__EXERCISE INSTRUCTIONS__: Copy the material word for word, starting at its first line and ending at the line containing "Image resolution: width=836", with both of those lines included.
↓
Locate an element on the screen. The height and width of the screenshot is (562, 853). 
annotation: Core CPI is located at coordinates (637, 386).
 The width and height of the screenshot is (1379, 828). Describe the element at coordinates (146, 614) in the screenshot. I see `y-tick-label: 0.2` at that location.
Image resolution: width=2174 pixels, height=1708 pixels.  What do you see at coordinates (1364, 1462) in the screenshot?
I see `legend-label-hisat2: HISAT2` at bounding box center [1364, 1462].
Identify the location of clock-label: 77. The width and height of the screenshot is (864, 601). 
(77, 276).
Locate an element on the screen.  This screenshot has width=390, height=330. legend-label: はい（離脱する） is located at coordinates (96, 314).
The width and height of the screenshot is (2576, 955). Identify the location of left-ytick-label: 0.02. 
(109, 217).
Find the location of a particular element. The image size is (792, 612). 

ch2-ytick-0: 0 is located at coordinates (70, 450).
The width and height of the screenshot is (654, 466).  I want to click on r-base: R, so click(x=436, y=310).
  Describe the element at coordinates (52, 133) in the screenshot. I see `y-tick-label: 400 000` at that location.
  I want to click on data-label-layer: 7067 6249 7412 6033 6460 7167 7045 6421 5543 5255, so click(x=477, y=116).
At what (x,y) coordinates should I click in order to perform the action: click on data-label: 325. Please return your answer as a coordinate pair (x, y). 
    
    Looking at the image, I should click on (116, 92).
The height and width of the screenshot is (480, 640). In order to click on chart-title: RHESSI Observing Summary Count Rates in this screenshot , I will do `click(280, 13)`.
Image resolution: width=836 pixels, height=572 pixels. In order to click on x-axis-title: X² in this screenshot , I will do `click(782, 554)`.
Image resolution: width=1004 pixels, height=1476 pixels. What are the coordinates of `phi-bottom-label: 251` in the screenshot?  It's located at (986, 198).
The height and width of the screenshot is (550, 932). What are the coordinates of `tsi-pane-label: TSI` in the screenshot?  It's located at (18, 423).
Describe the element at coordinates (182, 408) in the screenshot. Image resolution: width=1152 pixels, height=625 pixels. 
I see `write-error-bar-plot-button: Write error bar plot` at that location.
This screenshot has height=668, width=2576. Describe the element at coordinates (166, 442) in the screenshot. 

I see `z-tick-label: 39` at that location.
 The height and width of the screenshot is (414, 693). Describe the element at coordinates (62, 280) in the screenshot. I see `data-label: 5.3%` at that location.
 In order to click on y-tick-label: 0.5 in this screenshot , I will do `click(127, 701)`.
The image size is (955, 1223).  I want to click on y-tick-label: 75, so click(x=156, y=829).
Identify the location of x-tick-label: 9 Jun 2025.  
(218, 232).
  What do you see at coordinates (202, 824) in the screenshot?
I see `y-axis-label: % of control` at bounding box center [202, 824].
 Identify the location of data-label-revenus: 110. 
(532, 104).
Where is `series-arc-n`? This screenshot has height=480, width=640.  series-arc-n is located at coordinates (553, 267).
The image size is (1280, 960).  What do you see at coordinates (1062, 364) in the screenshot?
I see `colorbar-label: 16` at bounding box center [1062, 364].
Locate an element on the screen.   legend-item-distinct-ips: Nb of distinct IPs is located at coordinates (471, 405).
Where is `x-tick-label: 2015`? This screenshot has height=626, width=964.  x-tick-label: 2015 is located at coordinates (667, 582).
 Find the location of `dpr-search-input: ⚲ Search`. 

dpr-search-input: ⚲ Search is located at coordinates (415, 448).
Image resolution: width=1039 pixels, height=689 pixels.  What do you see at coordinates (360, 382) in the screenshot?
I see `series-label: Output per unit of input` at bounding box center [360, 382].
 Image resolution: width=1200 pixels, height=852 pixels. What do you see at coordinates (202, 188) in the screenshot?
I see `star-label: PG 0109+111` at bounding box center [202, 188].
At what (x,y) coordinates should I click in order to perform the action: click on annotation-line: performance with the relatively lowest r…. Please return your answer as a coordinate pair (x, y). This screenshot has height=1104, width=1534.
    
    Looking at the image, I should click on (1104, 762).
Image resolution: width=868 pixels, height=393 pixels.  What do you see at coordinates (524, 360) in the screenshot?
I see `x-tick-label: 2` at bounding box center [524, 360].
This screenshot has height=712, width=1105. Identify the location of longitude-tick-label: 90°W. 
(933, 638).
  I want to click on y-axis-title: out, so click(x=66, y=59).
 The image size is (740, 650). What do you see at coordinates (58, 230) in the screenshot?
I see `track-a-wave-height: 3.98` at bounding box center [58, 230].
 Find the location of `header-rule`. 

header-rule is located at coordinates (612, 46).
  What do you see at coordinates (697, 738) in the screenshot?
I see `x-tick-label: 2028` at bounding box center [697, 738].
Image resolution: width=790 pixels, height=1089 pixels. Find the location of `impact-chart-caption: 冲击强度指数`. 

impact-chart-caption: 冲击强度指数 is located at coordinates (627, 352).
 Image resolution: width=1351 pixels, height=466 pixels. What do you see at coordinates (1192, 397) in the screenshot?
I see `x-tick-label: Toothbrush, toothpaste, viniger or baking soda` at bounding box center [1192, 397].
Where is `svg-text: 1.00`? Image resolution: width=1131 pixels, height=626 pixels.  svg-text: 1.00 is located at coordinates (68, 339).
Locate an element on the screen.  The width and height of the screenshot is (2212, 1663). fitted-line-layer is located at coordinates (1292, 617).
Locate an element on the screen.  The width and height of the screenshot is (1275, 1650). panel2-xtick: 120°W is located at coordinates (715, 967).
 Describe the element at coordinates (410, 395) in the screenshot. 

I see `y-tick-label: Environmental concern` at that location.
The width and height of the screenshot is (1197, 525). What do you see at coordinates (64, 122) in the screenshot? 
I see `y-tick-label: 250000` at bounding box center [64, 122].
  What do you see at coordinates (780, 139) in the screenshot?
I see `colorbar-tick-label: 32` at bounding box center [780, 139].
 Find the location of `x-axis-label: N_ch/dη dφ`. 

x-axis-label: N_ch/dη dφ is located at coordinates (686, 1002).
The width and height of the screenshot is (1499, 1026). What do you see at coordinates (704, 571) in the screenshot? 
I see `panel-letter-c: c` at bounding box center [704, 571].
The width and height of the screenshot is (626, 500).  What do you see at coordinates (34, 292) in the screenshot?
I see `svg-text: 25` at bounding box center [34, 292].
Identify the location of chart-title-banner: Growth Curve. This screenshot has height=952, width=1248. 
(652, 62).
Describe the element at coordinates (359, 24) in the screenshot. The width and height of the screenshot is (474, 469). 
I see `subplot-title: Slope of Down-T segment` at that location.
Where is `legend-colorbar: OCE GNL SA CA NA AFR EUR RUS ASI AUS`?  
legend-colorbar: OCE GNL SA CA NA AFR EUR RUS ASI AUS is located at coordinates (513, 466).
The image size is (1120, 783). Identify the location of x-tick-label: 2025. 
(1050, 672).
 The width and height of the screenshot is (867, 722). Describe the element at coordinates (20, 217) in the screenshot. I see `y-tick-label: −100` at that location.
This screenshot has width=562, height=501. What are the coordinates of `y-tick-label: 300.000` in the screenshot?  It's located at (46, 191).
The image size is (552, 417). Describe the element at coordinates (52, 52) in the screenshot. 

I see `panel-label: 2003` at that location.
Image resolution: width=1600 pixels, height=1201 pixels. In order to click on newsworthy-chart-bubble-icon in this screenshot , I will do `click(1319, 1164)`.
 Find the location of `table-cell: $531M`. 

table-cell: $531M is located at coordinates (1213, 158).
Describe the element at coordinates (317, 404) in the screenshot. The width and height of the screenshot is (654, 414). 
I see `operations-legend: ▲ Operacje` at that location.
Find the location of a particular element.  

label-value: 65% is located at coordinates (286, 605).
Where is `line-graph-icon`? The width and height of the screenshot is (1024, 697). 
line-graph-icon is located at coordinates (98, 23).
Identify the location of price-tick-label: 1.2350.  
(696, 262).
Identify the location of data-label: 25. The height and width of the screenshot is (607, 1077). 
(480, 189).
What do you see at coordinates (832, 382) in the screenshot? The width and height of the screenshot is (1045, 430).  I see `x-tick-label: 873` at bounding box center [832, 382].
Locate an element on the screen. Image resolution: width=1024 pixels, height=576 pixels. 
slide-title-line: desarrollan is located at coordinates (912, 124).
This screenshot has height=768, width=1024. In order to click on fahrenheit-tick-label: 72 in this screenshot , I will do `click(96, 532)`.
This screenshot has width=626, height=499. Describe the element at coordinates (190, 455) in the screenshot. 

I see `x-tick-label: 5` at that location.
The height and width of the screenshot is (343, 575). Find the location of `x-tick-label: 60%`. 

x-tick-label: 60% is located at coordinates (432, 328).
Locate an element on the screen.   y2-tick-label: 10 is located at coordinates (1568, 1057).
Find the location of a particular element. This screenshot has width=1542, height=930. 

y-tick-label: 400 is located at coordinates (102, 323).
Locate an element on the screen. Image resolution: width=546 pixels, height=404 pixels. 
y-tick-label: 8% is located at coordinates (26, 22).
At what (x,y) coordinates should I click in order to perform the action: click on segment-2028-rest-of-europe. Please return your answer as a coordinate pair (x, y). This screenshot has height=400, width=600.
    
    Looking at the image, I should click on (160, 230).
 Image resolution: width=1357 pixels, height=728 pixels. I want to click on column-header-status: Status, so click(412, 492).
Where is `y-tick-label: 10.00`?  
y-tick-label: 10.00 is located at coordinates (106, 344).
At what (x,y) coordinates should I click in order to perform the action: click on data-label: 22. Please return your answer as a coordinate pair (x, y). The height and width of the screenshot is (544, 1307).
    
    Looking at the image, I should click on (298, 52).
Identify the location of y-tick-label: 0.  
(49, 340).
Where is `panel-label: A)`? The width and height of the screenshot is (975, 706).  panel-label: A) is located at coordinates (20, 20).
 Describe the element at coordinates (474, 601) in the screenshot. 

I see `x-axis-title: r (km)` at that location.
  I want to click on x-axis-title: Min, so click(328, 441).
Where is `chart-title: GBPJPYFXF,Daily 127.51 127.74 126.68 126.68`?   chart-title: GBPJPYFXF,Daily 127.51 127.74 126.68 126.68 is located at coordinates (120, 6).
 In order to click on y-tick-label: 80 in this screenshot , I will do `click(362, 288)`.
↑
__FINISHED EXERCISE__:
Locate an element on the screen. The height and width of the screenshot is (562, 853). 
annotation: Core CPI is located at coordinates (637, 386).
 The width and height of the screenshot is (1379, 828). Describe the element at coordinates (146, 614) in the screenshot. I see `y-tick-label: 0.2` at that location.
Image resolution: width=2174 pixels, height=1708 pixels.  What do you see at coordinates (1364, 1462) in the screenshot?
I see `legend-label-hisat2: HISAT2` at bounding box center [1364, 1462].
Identify the location of clock-label: 77. The width and height of the screenshot is (864, 601). 
(77, 276).
Locate an element on the screen.  This screenshot has width=390, height=330. legend-label: はい（離脱する） is located at coordinates (96, 314).
The width and height of the screenshot is (2576, 955). Identify the location of left-ytick-label: 0.02. 
(109, 217).
Find the location of a particular element. The image size is (792, 612). 

ch2-ytick-0: 0 is located at coordinates (70, 450).
The width and height of the screenshot is (654, 466).  I want to click on r-base: R, so click(x=436, y=310).
  Describe the element at coordinates (52, 133) in the screenshot. I see `y-tick-label: 400 000` at that location.
  I want to click on data-label-layer: 7067 6249 7412 6033 6460 7167 7045 6421 5543 5255, so click(x=477, y=116).
At what (x,y) coordinates should I click in order to perform the action: click on data-label: 325. Please return your answer as a coordinate pair (x, y). 
    
    Looking at the image, I should click on (116, 92).
The height and width of the screenshot is (480, 640). In order to click on chart-title: RHESSI Observing Summary Count Rates in this screenshot , I will do `click(280, 13)`.
Image resolution: width=836 pixels, height=572 pixels. In order to click on x-axis-title: X² in this screenshot , I will do `click(782, 554)`.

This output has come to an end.